Quotes of the day
posted at 9:11 pm on October 5, 2012 by Allahpundit
Seeing our president hanging out at podiums in Charlotte and now Denver, his famous competitiveness nowhere to be seen, has left me with a question I wish I didn’t have: Does Barack Obama really want to be president?
His campaign team wants it, yes, and his party, and his wife. But if meeting donors and lawmakers is such a drag, and campaigning such a chore, maybe he’d rather be home in Chicago, spending time with his family and small circle of close friends. At work, only his students would press him for answers. And at parties, he could indulge his kindhearted inclination to seek out the oldest person in the room and settle in to hear his stories…
Only, in love, in work, and in politics, desire is at least as important as affinity; you actually have to want it, and show that that’s the case.
Physically, he looked shamefaced, even guilty. Whenever Romney made some point, he would drop his head, purse his lips, and nod, like a prisoner in the dock admitting to some shabby crime…

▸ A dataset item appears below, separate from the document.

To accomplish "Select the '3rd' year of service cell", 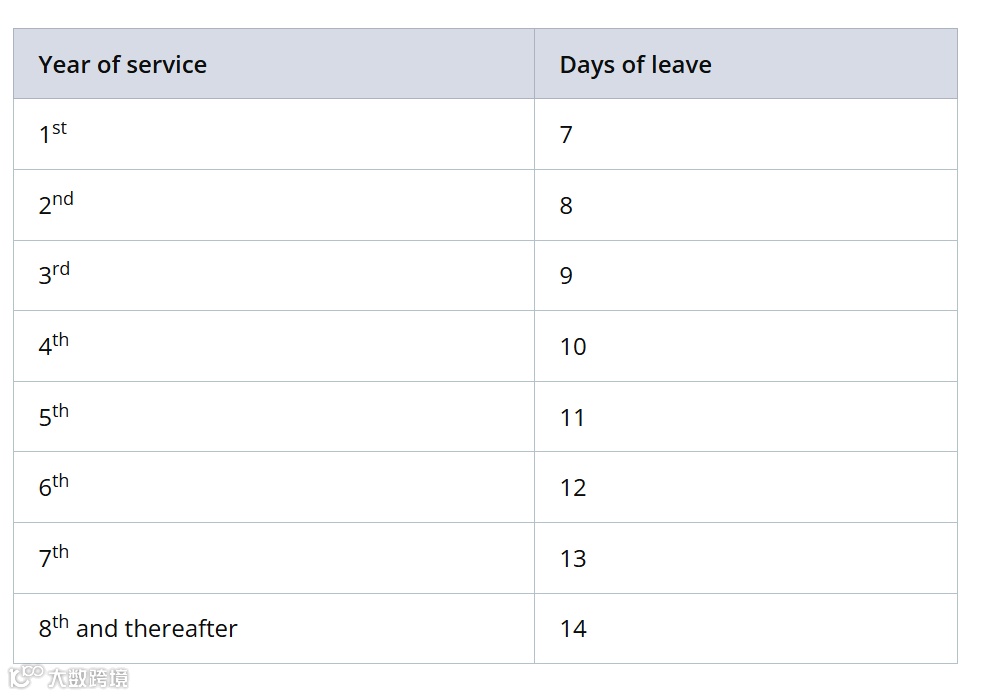I will (274, 276).
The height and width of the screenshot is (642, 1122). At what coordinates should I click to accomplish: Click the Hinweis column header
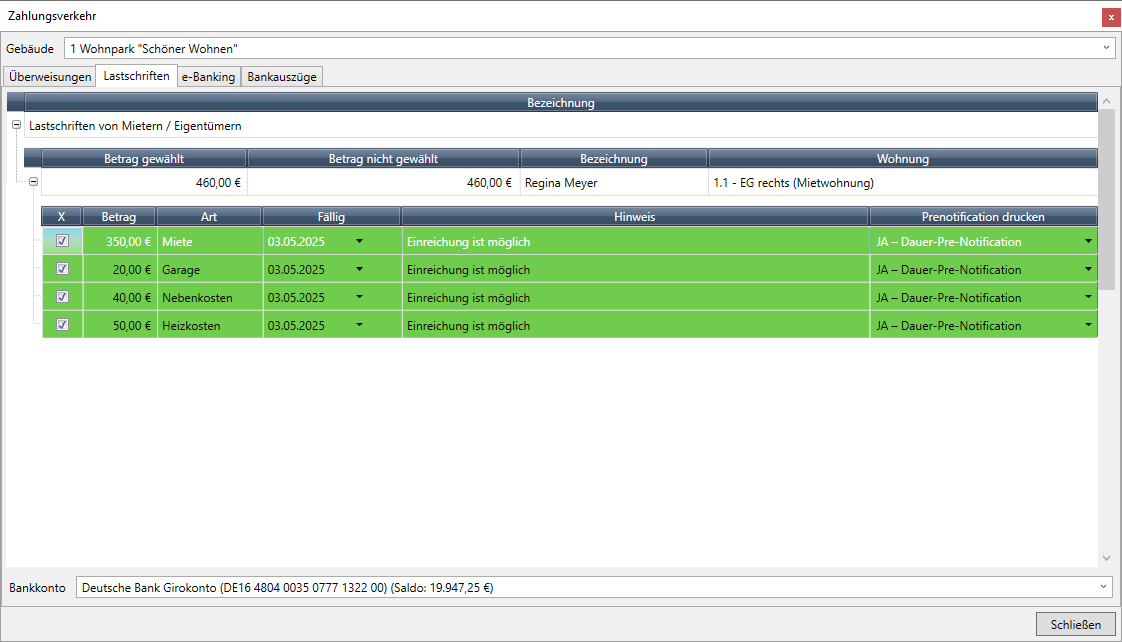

Instead, Obama signaled that he wants out. His diehard supporters are already trying to wave away this weirdly awful, unengaged performance as just his latest turn of Zen mastery, but that dog won’t hunt. They should steel themselves for more shocking displays of indifference over the next month on the part of this strangely diffident individual. It’s quite possible that he means what he says, and he really can’t wait to become an ex-president.

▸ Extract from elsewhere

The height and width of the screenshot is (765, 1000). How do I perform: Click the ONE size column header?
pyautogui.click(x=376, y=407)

For all of his fumblings, Mitt Romney by contrast very much wants to be president, and if Barack Obama has decided to open the door to the White House, Romney will stroll on through.
Watching the president grimace his way through the restrained back-and-forth reminded me of a conversation I recently had with a friend in Democratic politics, who posited that Mr. Obama simply doesn’t love being president. Not that he doesn’t want the job or believe he should have it, or that its challenges don’t give him plenty of cause for stress or solemnity — just that he doesn’t appear to actually enjoy the daily business of running the country.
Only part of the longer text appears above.